Virgen de la Candelaria

Oyá o Yansá, como también se la conoce, es la divinidad que rige las tempestades, los tornados, los huracanes y las violentas tormentas que arrasan a su paso. Dicen que estos desastres naturales son el resultado de la ira de Oyá. También es la dueña de las plazas y los mercados. Representa la atmósfera y el aire que respiramos. Comparte con Changó, su esposo, el secreto del fuego y tiene poder sobre los espíritus de los difuntos.
Vive en las puertas de los cementerios, protegiendo y cuidando a los muertos. En el mismo momento que una persona muere, Oyá «baja» y le sacude su iruke (cola de pelo de caballo negro) en el rostro en señal de bienvenida al cementerio, limpiándolo a la vez de cualquier mala influencia. El difunto debe entrar purificado al reino de los muertos donde Oyá ejerce de cuidadora, sepulturera y portera.
Cuando alguien fallece, en las ceremonias yorubas dispensadas al muerto se solicita a una de sus hijas que baile el tambor. Oyá está directamente relacionada con el fenómeno de la muerte.

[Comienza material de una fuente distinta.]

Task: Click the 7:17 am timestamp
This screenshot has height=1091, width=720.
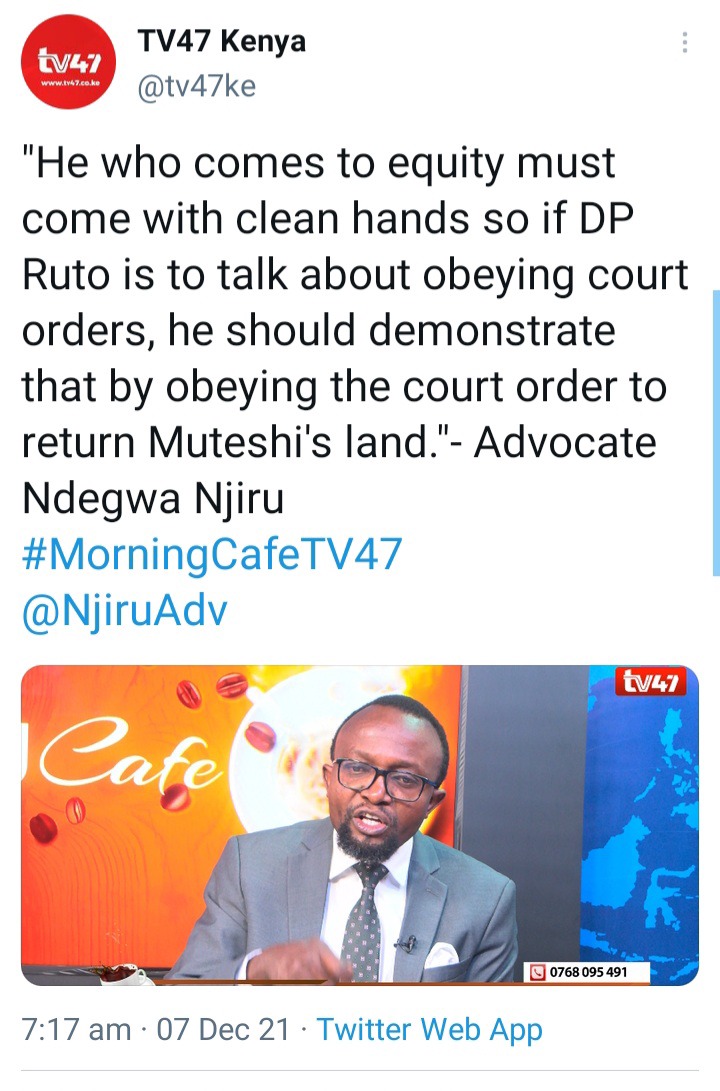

Oyá se sincretiza en la religión católica con la Virgen de la Candelaria, la Virgen del Carmen y santa Teresa de Jesús. Es la diosa del río Níger y las tallas de madera que la representan lo hacen con nueve cabezas alusivas a las nueve desembocaduras de dicho río. A Oyá pertenece todo el cobre que existe en este planeta. Las herramientas de esta Orixá son una corona de nueve picos de la que penden nueve piezas que simbolizan el trabajo, la vida y la muerte. Entre sus atributos está una careta hecha de cobre que representa el carro de la muerte, un rabo de pelo de caballo negro, dos espadas desenvainadas y los cuernos de un búfalo.
Los collares más comunes de Oyá suelen confeccionarse con cuentas de color marrón. En los banquetes que se le ofrecen hay profusión de flores naturales multicolores, la mesa se cubre con un mantel rojo púrpura y los platos de ofrenda son blancos. Le gusta el arroz blanco sazonado, las berenjenas crudas o guisadas, los aguacates, los frijoles, la yuca y las granadas. Oyá se abstiene de comer carnero y manteca de corojo.
Los cantos ofrecidos a Oyá son de una belleza poco frecuente. Graves y solemnes, casi siempre invocan la justicia y la paz. Sus bailes son vertiginosos, arrogantes, convulsivos y violentos. De movimientos rápidos, fogosos y sensuales, muestran su voluptuosidad cargando simbólicamente al iruke con el fuego purificador que servirá para limpiar a todos los que se hallen a su alrededor. En el baile, el cuerpo se desliza girando siempre hacia la izquierda formando remolinos.
Los hijos de Oyá suelen ser autoritarios, poderosos, voluptuosos y sensuales. Son terribles e imprevisibles sus reacciones frente al enfado, sobre todo cuando dicho enfado es producto de los celos. Son tremendamente fieles cuando están enamorados y seguros de la correspondencia de su pareja pero, ante un resquicio de duda, pueden manifestarse como personas infieles y sumamente promiscuas.